Though we may not make official signs, I think the Church often creates its own versions of the He-Man Woman Haters Club. It can be easy to point this out in the Church as the worldwide body of Christ, but we cannot ignore the implications for us personally. We may not make physical signs, but we make them in our thoughts, behaviors, and hearts. There are certain types of people we are just hesitant to enfold into Church life. Maybe we base it on occupation, income level, sexual orientation, age, political views, or any number of factors. After a while, we get entrenched in the mentality of there being an insider “us” factor to the Church, and an outsider “them” label for those we don’t deem worthy.

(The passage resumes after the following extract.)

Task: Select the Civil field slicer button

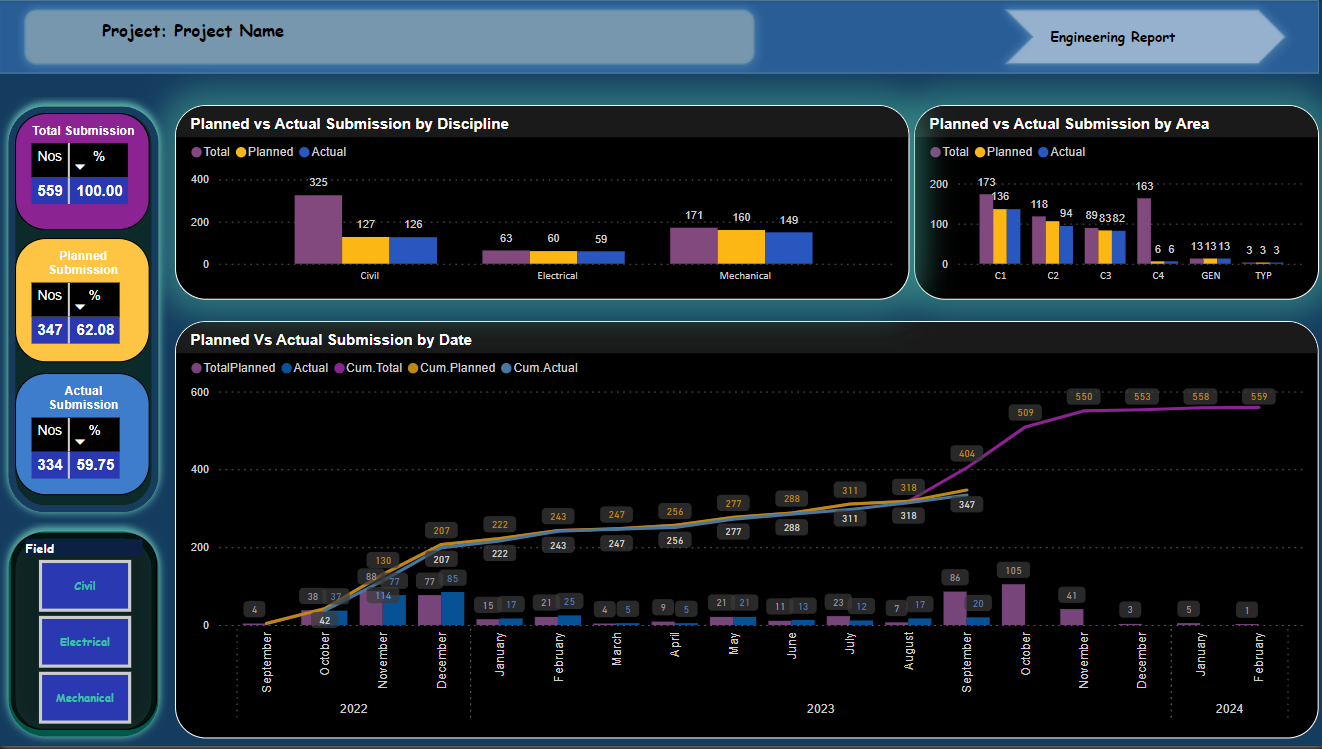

When we look at I Corinthians 11, we see that this tendency has been around for thousands of years. Paul was writing to the people of Corinth to tell them to stop treating their church gatherings like a private party of insiders, with some people treated as the “upper crust” and treated to the best seats and food and others treated as the riffraff who were relegated to the crappy seats and mediocre food. They probably didn’t make signs announcing this information, but the implications were clear--“Not Welcome.”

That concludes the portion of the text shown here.